Getting to Know You Code Review
The Getting to Know You code review is done so you can understand what the code is doing in general. Typically these are done on an entire application or library as a whole, where there is a large volume of code to review.
The goal of this is to get to know the code and be able to navigate around. What I try to do is to get a good understanding of the major components and how they interact. For Ruby on Rails applications this means the relationship between:
- the urls (routes) and controllers – how the users will see the application’s workflows
- the controllers and the models – how the data will be retrieved and updated
- the models to other models – how the data is related
A few things to watch out for are God Objects, too many classes, two few classes (both symptoms of design problems), and a lack of tests.
We Have a Problem Code Review
The We Have a Problem code reviews are a different beast. These come up because of a specific problem in the application: maybe there is a bug, performance has degraded, or a (human) process has gone bad.
This type of code review is very similar to the process you use when trying to reproduce a bug, in fact I’d consider reproducing a bug to be a code review of sorts. Typically these code reviews follow a process like:
- Create a hypothesis of the cause of the problem,
- attempt to either prove or disprove the hypothesis through experiments,
- review the results,
- Refine the hypothesis and iterate or discover of the bug’s root cause.

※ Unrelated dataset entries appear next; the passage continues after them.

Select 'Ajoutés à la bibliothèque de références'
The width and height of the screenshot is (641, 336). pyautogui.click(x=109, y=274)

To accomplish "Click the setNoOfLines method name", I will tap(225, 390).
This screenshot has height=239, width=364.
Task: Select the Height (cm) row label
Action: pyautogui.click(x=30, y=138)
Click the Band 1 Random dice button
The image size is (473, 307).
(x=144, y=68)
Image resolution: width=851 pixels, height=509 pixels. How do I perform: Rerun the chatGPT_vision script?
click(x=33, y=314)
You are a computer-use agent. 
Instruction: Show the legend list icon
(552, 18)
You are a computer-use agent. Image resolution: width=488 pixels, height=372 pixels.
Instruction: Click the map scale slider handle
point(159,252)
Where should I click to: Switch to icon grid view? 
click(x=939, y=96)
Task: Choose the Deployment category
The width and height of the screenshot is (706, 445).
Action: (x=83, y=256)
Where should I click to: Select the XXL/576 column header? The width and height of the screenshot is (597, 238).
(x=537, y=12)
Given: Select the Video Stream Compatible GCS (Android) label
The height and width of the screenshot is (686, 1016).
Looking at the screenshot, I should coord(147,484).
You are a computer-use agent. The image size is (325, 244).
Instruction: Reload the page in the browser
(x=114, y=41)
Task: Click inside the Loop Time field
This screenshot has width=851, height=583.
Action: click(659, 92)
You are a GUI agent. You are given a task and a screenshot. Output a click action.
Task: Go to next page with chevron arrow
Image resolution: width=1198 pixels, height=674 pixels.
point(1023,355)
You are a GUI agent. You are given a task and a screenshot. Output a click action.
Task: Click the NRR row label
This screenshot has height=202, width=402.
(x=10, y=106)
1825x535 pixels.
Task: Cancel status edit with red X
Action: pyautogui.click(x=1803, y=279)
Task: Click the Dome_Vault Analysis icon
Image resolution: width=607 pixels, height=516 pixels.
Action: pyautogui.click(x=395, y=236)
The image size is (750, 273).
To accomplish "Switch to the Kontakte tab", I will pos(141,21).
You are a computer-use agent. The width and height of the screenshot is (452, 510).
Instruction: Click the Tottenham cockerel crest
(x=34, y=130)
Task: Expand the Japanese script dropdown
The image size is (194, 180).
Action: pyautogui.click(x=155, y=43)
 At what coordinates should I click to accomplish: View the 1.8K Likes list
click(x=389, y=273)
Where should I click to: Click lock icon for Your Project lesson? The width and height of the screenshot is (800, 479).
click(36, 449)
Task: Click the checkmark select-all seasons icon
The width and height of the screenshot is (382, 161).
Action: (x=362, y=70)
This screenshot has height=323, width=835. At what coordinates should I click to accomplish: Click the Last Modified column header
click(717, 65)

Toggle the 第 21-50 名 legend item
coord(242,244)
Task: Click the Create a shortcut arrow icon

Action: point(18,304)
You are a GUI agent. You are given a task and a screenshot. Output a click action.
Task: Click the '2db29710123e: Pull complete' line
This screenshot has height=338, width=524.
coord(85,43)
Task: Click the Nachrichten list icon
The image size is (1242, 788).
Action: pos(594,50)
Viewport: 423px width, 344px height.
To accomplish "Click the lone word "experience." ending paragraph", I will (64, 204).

(This is similar to the Scientific Method)
Typically you’d start with a very broad hypothesis and narrow it down as you cycle through the steps. Finally you’d hone in on the problem areas and then have enough to be able to come up with a solution.
When you compare this type of review to the Getting to Know You, the We Have a Problem has a few major differences:
- the goal of this is to find a problem so it can be fixed
- the code needs to be understood just enough to solve the problem
- the review starts very broadly and then narrows down its search quickly
So in this case, the code review is merely a means to an end, fixing the problem.
The Refresher Code Review
The Refresher code review is designed to get back up to speed on how some code works. You might have written the code in the past, or maybe it is some code you’ve used before. In either case, the code is familiar but you need to do a quick review to become reacquainted with it. Typically these reviews are short, very informal, and most developers do them without thinking about them. Whenever you open up a class and scan through its methods and data, you’re doing a Refresher code review.
There isn’t much to say about the Refresher. It’s a lot like the Getting to Know You in that it can be broad, but it’s like the We Have a Problem in that you might only focus on a few classes or objects.
The important thing to remember is that the Refresher’s goal is to help you understand a section of code again so you can work on something.
Many Subtypes
These are a few different types of code reviews that I do and have seen other people do. They encompass many of the different reasons someone will want to do a code review and there are a few subtypes of code reviews that are used in specific cases. Like starting a rescue project (Getting to Know You) or a security audit (We Have a Problem). There are probably other major types of code reviews but these are the ones I come across again and again.
There is one final type of code review that I think developers should do more of (no, not a dramatic reading of the code)…
One Last Type, For Fun
That’s doing a code review for fun, enjoyment, and to learn. Sitting down with a chunk of code, a tasty beverage, and spending an hour reading and reasoning through some code just for the fun of it. I’ve done it with prototype.js, Rails, and capistranio in the past and that knowledge is still helping me today.
[box type=”tick” style=”rounded” border=”full”]If you’ve never done a code review for enjoyment, post what you’re interested in (topic) and what programming languages you know in the comments below and I’ll try to make a recommendation for you.[/box]
They don’t take a lot of time and you can do them with very little equipment (I’ve printed out code before and also read some on my iPad).